ImageResize#

Overview#

The ImageResize operator changes the image width and height by stretching/squeezing the image pixels. A wide range of combinations of input and output image sizes is supported. The resize scale factors can be any real numbers within the Limitations mentioned below.

Two kinds of interpolation methods are available: nearest neighbor (NN), and bilinear interpolation (BL).

The list of image formats supported in the current implementation are: RGB, RGBA, NV12, U8 and U16, just as an example. The implementation is general enough to support other image formats with minor changes in parameters.

Implementation#

The ImageResize operation considers that whole coordinates fall on pixel centers. Specifically speaking, denote the input image width and height to be \(W_0\) and \(H_0\), and the output image width and height to be \(W_1\) and \(H_1\). The output pixel at indices \((j_x, j_y)\) has coordinates in the scale of input image as \(\left((j_x + 0.5) * \frac{W_0}{W_1}, (j_y+0.5)*\frac{H_0}{H_1}\right)\).

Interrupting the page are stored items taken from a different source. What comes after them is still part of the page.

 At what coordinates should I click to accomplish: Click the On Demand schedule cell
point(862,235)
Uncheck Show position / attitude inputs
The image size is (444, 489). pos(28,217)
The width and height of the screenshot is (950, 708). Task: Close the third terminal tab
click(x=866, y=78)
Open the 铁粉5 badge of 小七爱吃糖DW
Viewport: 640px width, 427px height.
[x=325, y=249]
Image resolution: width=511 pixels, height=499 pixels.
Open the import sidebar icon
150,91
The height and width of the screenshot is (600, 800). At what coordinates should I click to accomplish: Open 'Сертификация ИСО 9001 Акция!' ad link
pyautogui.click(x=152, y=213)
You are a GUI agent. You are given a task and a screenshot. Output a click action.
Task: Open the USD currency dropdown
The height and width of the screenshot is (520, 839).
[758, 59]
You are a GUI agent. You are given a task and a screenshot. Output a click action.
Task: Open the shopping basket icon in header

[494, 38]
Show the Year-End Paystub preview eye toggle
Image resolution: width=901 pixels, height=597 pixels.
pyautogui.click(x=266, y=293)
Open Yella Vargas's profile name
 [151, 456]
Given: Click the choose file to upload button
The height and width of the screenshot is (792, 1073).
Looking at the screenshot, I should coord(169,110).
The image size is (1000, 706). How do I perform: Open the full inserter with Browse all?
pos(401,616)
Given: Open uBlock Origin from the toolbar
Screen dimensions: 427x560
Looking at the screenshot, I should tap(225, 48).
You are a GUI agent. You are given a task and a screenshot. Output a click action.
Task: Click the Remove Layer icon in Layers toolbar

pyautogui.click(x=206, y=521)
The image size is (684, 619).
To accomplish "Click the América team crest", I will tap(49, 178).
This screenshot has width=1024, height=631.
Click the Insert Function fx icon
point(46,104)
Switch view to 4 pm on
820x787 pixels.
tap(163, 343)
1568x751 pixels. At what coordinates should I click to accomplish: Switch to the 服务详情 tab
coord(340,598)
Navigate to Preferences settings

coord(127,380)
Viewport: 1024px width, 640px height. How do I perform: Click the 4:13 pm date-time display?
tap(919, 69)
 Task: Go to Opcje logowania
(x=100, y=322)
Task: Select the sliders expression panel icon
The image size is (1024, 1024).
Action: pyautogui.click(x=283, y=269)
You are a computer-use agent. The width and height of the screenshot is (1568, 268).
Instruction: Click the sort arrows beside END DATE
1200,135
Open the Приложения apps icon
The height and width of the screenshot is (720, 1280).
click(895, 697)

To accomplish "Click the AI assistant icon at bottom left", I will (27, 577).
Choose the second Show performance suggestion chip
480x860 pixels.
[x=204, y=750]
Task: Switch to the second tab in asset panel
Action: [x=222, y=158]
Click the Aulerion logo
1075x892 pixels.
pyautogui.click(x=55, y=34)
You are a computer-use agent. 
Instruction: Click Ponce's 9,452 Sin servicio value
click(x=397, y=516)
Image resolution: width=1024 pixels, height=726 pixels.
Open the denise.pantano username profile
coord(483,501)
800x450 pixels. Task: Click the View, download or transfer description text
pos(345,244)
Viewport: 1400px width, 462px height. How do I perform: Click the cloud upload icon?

For nearest neighbor, the nearest input pixel indices are calculated as:

(1)#\[i_x = NN\left[(j_x + 0.5) * \frac{W_0}{W_1} - 0.5\right]\]
(2)#\[i_y = NN\left[(j_y+0.5)*\frac{H_0}{H_1} - 0.5\right]\]

Here, \(NN\left[\cdot\right]\) gets the nearest integer for the real number. The output pixel value at indices \((j_x, j_y)\) equals to the input pixel value at indices \((i_x, i_y)\).

For bilinear interpolation, in each of X and Y directions we determine two adjacent indices where the fractional coordinate falls between their pixel centers:

(3)#\[i_x = \text{floor}\left[(j_x + 0.5) * \frac{W_0}{W_1}-0.5\right]\]
(4)#\[i_y = \text{floor}\left[(j_y+0.5)*\frac{H_0}{H_1}-0.5\right]\]

where \(\text{floor}\left[\cdot\right]\) gets the floor integer, which is the largest integer value no greater than the real number. Values at the 4 indices \((i_x, i_y)\), \((i_x + 1, i_y)\), \((i_x, i_y + 1)\), and \((i_x + 1, i_y + 1)\) on the input image are then utilized to do bilinear interpolation.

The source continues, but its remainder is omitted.